* PARTS OF THE EXERCISE
(1) Decide whether each statement below agrees with the passage on lexical errors in CALL. Answer yes or no, and quote the words of the passage that settle it.
(a) Advanced NLP techniques offer substantial help with semantic or word choice errors.
(b) Choosing the wrong weak verb in a collocation is given as an error at the interface of lexis and grammar.
(c) The encoding work for the computational lexicon has already been completed.
(2) Carry on the passage on lexical errors in CALL, starting after its final sentence.

A more important category of lexical errors are those which can be grouped under the label of semantic or word choice errors in the widest sense. For such errors, even advanced NLP techniques are of little help,7 so that the only help available via a CALL program today is the support of vocabulary acquisition in explicit or implicit form, a challenge which is still waiting to be taken up by CALL developers.
In the area lying between such orthographic and formal errors described earlier and the semantic errors just mentioned, we find a large group of errors at the interface of lexis and grammar: for example, cases where an -ing-form follows an English verb requiring an infinitival complement, a wrong preposition introducing the verbal complement, or the choice of the wrong weak verb in a collocation (Lennon, 1996). This is an area where a focus on the lexicon could eventually lead to marked improvements in CALL. Such progress cannot be had quickly, however, since the computational lexicon needs to be richly encoded before it can be put to use in a grammar checker, and this encoding work still needs to be done.

* INFORMATION SHOWN
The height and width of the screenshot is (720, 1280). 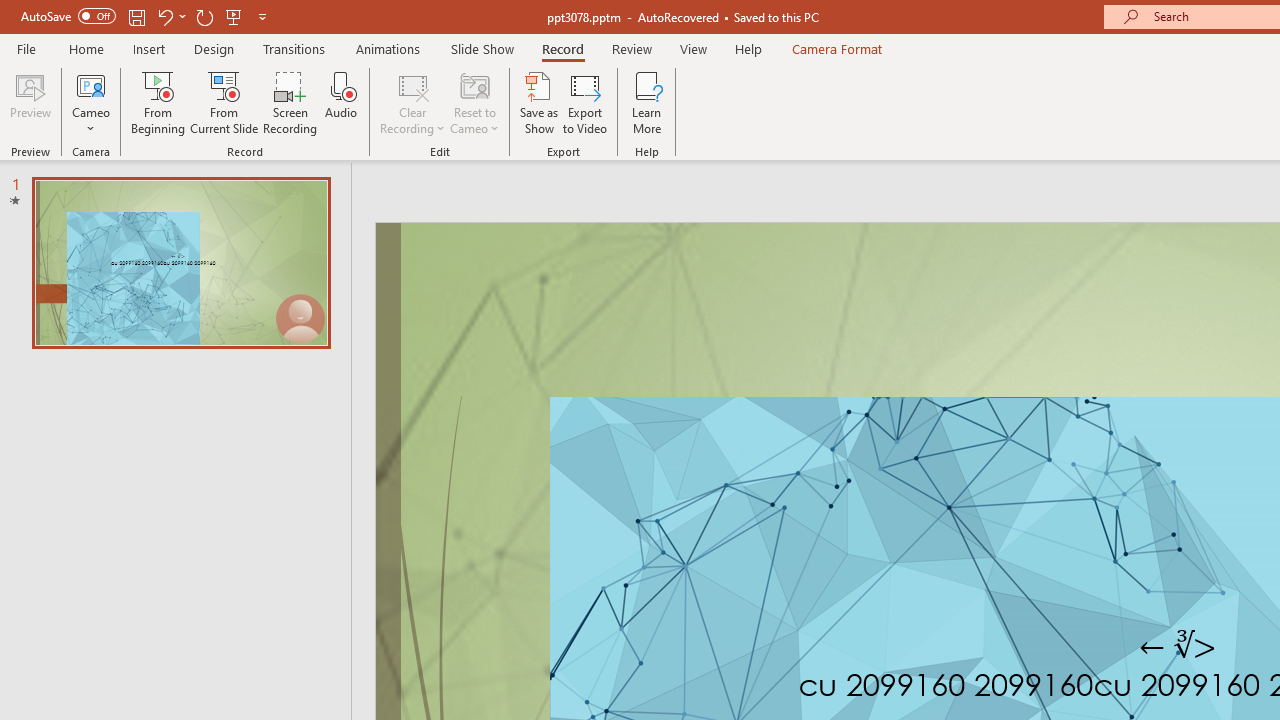 I want to click on 'Camera Format', so click(x=837, y=48).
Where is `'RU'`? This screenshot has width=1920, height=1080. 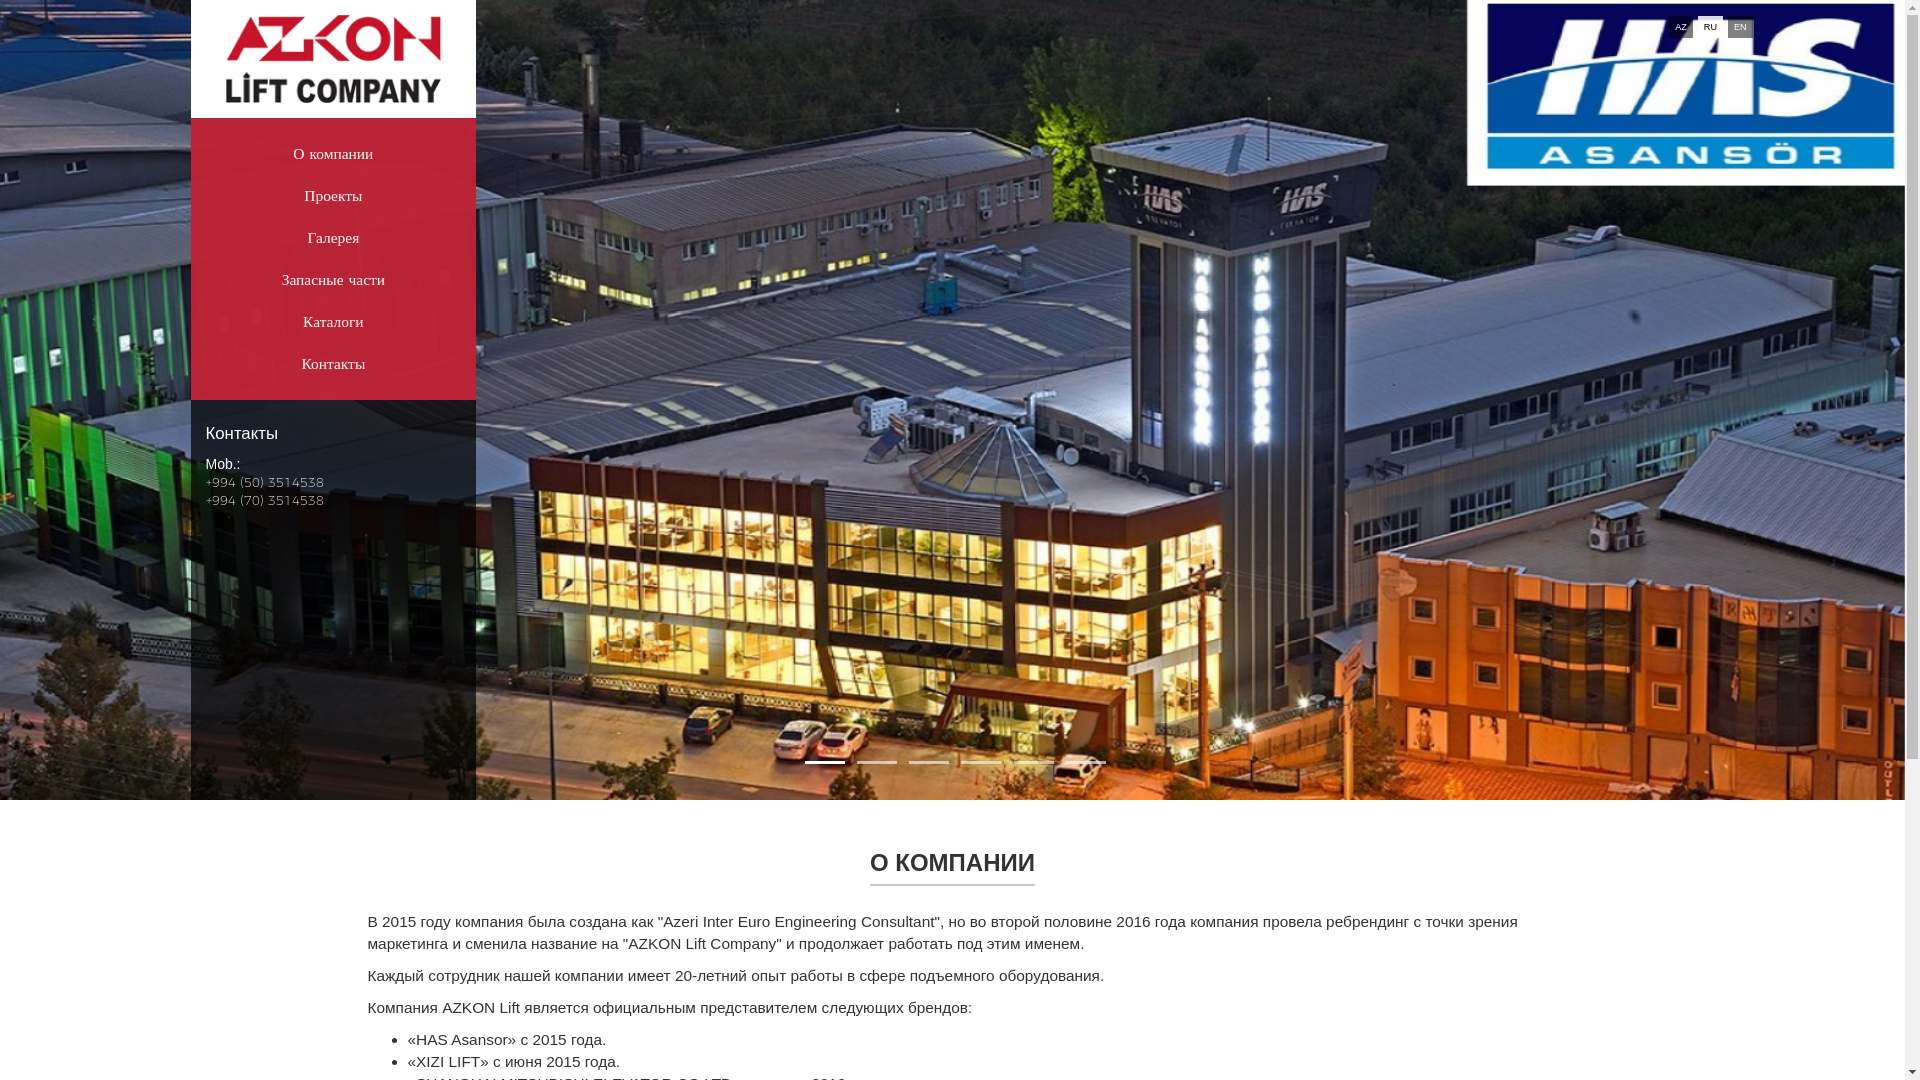
'RU' is located at coordinates (1709, 27).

* ANSWERS TO THE EXERCISES
(1)
(a) No: "even advanced NLP techniques are of little help"
(b) Yes: "the choice of the wrong weak verb in a collocation"
(c) No: "this encoding work still needs to be done"

(2)
Apart from their frequency, the gravity of lexical errors is also a good argument for placing such errors high on the priority list of CALL developers. James (1998) posits two hierarchies of errors where lexical errors are judged to be the most severe type, compared to errors of orthography, word order, and verb forms. Teachers and native speaker laypersons differed only in the order of error gravity for nonlexical errors. Both groups ranked lexical errors highest, that is, as being the biggest hindrance to communication. Even in explicitly form-focused instruction, communication in the foreign language can be assumed to be the ultimate goal of the learning process, so errors that threaten to make communication impossible should receive a high degree of attention. Both the frequency and the gravity of lexical errors should therefore make them the highest priority in any ICALL program. This seems particularly obvious for a language like English, with its very large vocabulary and relatively simple morphology.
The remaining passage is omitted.